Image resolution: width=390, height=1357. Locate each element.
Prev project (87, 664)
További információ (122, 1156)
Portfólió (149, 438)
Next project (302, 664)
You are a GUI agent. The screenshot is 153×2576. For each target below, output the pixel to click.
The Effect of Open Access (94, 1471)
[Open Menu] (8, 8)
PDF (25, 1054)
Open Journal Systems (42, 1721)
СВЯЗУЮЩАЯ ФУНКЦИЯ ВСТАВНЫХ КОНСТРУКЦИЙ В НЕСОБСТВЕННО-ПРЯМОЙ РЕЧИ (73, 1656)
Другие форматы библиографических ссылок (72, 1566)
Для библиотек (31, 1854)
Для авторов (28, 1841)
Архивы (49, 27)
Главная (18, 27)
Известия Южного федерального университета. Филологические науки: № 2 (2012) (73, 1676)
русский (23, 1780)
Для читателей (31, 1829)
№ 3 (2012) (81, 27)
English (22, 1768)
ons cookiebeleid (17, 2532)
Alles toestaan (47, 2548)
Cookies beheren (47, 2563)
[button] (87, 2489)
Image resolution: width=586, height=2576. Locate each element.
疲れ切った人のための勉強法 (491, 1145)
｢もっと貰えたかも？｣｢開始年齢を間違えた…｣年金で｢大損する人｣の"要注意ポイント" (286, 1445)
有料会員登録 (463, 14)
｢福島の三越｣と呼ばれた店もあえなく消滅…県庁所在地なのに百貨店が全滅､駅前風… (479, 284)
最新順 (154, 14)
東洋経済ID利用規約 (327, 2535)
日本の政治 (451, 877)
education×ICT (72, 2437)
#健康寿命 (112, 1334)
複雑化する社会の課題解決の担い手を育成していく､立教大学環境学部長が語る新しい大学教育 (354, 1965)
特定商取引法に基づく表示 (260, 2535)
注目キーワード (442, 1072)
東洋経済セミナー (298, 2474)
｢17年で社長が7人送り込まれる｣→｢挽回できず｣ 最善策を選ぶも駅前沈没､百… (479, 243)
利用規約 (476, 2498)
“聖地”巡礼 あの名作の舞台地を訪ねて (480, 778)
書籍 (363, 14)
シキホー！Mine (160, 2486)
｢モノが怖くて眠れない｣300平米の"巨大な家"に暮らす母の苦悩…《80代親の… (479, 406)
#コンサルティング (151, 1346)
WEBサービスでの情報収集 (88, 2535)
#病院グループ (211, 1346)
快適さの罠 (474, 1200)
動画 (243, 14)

:::::

» Assignment:
Copy out the material word for word and line for line.

» Exercise output:
Image resolution: width=390, height=1357. Locate each element.
Prev project (87, 664)
További információ (122, 1156)
Portfólió (149, 438)
Next project (302, 664)
You are a GUI agent. The screenshot is 153×2576. For each target below, output the pixel to click.
The Effect of Open Access (94, 1471)
[Open Menu] (8, 8)
PDF (25, 1054)
Open Journal Systems (42, 1721)
СВЯЗУЮЩАЯ ФУНКЦИЯ ВСТАВНЫХ КОНСТРУКЦИЙ В НЕСОБСТВЕННО-ПРЯМОЙ РЕЧИ (73, 1656)
Другие форматы библиографических ссылок (72, 1566)
Для библиотек (31, 1854)
Для авторов (28, 1841)
Архивы (49, 27)
Главная (18, 27)
Известия Южного федерального университета. Филологические науки: № 2 (2012) (73, 1676)
русский (23, 1780)
Для читателей (31, 1829)
№ 3 (2012) (81, 27)
English (22, 1768)
ons cookiebeleid (17, 2532)
Alles toestaan (47, 2548)
Cookies beheren (47, 2563)
[button] (87, 2489)
Image resolution: width=586, height=2576. Locate each element.
疲れ切った人のための勉強法 (491, 1145)
｢もっと貰えたかも？｣｢開始年齢を間違えた…｣年金で｢大損する人｣の"要注意ポイント" (286, 1445)
有料会員登録 (463, 14)
｢福島の三越｣と呼ばれた店もあえなく消滅…県庁所在地なのに百貨店が全滅､駅前風… (479, 284)
最新順 (154, 14)
東洋経済ID利用規約 (327, 2535)
日本の政治 (451, 877)
education×ICT (72, 2437)
#健康寿命 (112, 1334)
複雑化する社会の課題解決の担い手を育成していく､立教大学環境学部長が語る新しい大学教育 (354, 1965)
特定商取引法に基づく表示 (260, 2535)
注目キーワード (442, 1072)
東洋経済セミナー (298, 2474)
｢17年で社長が7人送り込まれる｣→｢挽回できず｣ 最善策を選ぶも駅前沈没､百… (479, 243)
利用規約 (476, 2498)
“聖地”巡礼 あの名作の舞台地を訪ねて (480, 778)
書籍 (363, 14)
シキホー！Mine (160, 2486)
｢モノが怖くて眠れない｣300平米の"巨大な家"に暮らす母の苦悩…《80代親の… (479, 406)
#コンサルティング (151, 1346)
WEBサービスでの情報収集 (88, 2535)
#病院グループ (211, 1346)
快適さの罠 (474, 1200)
動画 (243, 14)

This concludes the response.